Corleone, I take it you didn't put any money on England winning the cup this time, since Paddy gave you a validation rule preventing a winning score.


----------



## Greg Truby (Jun 30, 2010)

Expiry said:


> In the history of Mr Excel, has anyone had to wait longer for a 'thank you' than this?


 
Well, you have to admit, that's most impressive, six years *down to the minute*.


----------



## davesexcel (Jul 4, 2010)

That is amazing!! It is the talk of the XL Forum World, I had to see it for Myself.
Though it appears to be 1 hour short of six years, LOL


----------



## Corleone (Feb 9, 2011)

PaddyD said:


> Book1ABCD1*EnglandAny*other*team*on*the*planet*2Suggested*Score***Sheet1
> 
> There is data validation on B2 as follows:
> 
> ...



Will this work on Excel 2007? i might use it for next years European Championships

Cheers


----------



## Peter_SSs (Feb 10, 2011)

Corleone said:


> Will this work on Excel 2007?


Technically yes, but might be safest to change the validation formula to
=C2>B2+2


----------



## cornflakegirl (Feb 10, 2011)

Peter - are you sure you really want to be criticising our sporting prowess?


----------



## Peter_SSs (Feb 10, 2011)

cornflakegirl said:


> Peter - are you sure you really want to be criticising our sporting prowess?
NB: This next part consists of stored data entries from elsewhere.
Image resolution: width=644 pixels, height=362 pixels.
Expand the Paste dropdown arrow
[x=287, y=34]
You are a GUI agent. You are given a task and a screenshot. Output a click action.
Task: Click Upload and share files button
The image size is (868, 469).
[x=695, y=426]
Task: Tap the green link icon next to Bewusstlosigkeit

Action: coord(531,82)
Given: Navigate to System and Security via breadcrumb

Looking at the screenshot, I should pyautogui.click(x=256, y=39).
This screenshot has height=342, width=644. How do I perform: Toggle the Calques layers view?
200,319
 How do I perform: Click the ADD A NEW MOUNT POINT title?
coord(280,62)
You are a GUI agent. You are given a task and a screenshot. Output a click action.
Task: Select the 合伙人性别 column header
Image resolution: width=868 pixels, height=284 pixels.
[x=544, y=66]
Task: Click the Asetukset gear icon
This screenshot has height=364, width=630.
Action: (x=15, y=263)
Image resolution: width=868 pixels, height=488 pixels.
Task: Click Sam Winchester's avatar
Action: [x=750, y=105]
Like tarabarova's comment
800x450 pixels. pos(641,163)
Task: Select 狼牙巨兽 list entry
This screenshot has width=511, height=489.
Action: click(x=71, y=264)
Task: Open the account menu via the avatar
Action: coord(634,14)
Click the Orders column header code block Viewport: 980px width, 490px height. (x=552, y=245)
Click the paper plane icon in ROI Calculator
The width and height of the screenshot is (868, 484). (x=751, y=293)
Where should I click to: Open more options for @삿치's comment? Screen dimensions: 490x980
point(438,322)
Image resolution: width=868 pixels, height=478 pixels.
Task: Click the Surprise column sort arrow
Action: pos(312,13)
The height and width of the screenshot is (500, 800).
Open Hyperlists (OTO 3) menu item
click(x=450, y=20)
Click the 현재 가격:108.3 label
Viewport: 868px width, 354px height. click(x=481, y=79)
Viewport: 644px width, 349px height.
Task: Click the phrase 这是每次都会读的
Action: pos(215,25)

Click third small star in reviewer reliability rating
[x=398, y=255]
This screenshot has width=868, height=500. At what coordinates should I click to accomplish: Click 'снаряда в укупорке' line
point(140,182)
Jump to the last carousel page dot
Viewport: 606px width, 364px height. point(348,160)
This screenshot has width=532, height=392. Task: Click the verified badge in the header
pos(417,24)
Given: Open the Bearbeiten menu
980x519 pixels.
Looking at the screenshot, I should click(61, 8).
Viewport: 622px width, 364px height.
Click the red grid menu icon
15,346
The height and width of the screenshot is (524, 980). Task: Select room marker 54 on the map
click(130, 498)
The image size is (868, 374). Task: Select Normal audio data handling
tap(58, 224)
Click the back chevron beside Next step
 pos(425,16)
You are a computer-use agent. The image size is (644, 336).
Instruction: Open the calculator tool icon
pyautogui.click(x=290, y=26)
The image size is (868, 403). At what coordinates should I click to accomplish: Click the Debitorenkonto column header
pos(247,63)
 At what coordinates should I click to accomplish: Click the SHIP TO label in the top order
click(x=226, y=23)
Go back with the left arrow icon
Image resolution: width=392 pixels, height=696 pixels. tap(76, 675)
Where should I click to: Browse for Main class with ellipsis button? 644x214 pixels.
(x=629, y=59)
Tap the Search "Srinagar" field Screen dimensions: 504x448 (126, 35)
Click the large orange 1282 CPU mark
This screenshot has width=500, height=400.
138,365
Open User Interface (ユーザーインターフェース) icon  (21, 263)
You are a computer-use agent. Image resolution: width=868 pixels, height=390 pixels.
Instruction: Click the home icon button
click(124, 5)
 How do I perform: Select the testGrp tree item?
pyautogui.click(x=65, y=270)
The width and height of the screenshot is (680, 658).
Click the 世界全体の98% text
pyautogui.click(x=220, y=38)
Good point, I'll withdraw quietly.


----------



## Domski (Feb 10, 2011)

Come back!!! I wanted to chat about the Ashes 

Dom


----------



## RoryA (Feb 10, 2011)

Shane Warne - the only Aussie cricketer scoring a lot at the moment.


----------



## Jon von der Heyden (Feb 10, 2011)

rorya said:


> Shane Warne - the only Aussie cricketer scoring a lot at the moment.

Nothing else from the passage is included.